Apple adds an implementation twist to its memory that might slip by most observers, but which represents a radical change for the better in workstation and power desktop system design. Instead of fixing FBDIMM sockets to the motherboard, as is the norm, Apple placed the memory sockets and supporting circuitry on removable riser cards, minicomputer-style. Like the hard drive trays, the memory risers are held in place with friction and extremely easy to install and remove. There’s no more laying your computer on the floor to mash skinny DIMMs into stiff sockets on a fragile motherboard.
The only disadvantage to easily removable disks, memory and expansion cards is that even though they are not hot-pluggable, meaning they cannot be removed from a powered-up system without the likelihood of damage, they will pull out while the machine is running. The drives have an interlock with the side panel lift lever; you have to raise it to a higher position to pull any of the drives, reducing the likelihood of accidental removal, but you can raise the lever that while the machine is on. There is one of those situations where Apple should relax its policy against LEDs. There's no tip-off from inside the Mac that it’s powered up. There isn’t a single LED on the motherboard, the fans are not readily visible and the machine runs virtually silent. Further, in sleep, the machine seems to be powered down, but pulling memory while it's in this state is just as dangerous as if Mac Pro were in active use. Just get in the habit of pulling the power cord before you open the case.

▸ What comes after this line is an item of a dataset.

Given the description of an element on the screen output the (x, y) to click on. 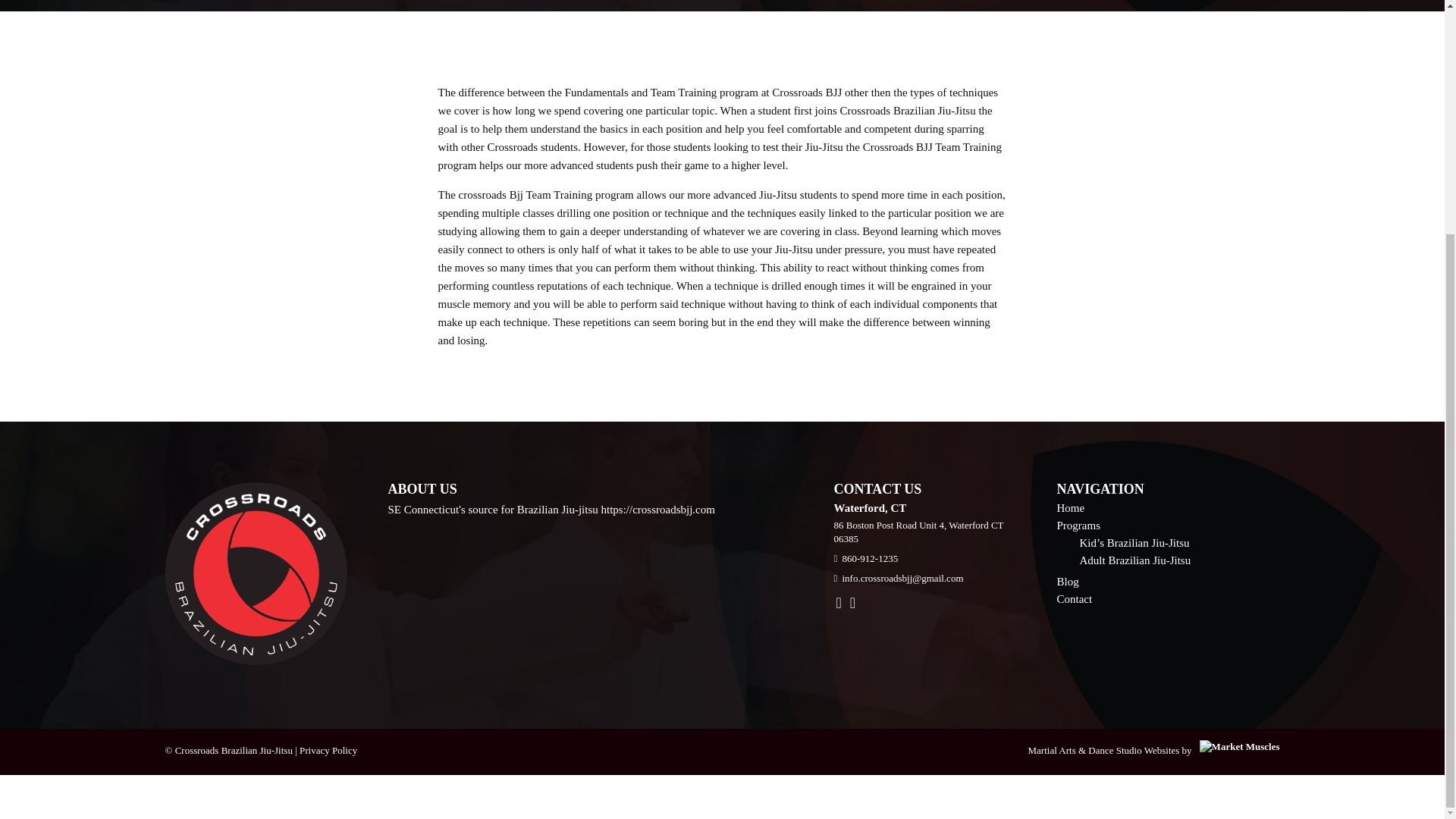
860-912-1235 (869, 558)
Programs (1078, 525)
Home (1070, 508)
86 Boston Post Road Unit 4, Waterford CT 06385 (919, 531)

If you're feeling frisky, get in there with a scope and a soldering iron and poke around for a place from which to tap 5V or 3.3V. It'll be good practice for you if you're the type who plans to follow instructions on the 'net for overclocking this puppy. Apple scowled at me when I asked if Mac Pro's CPUs are field-upgradable. The official word: "I don't think it's possible, but if it is, we won't support that." Given that the CPUs and heat sinks are on risers, too, field performance upgrades and botched attempts at same will be real issues after Mac Pro gets traction in the gaming market, in which area I believe Mac Pro is a strong contender. Apple gets a much bigger installed base, but also a subculture of people who figure out ways to avoid buying Apple's next model. You have to take the bitter with the better, and for my money, it's better to stay wide open. At least sites with the hardware hacks will sell Mac Pros to people who want to try the hacks out themselves.

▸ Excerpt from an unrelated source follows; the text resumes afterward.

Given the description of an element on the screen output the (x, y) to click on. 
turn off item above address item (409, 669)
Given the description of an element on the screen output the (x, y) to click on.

Apple’s memory and CPU risers make Mac Pro’s cooling much, much simpler and quieter. The memory risers are several inches apart for maximum airflow, and they share the straight line push-pull fan pair that cools the Xeon CPUs. The CPU modules, which are concealed under a plastic panel, are also mounted perpendicular to the motherboard and topped with generous aluminum heat sinks. The heat sinks do not have small, buzzy top-mounted fans.
Air flow is generated by three massive fans, two up front and one in the back. The front and back panels are, top to bottom, a honeycomb in which roughly half of the space is open to air flow. The full-height grilles wrap around a little at the the top allow iMac-style convection cooling when the system is not under load. As a point of interest, the front, top and back of Mac Pro are fashioned from a single piece of aluminum. It doesn't just look slick. It cuts vibration and airflow leakage.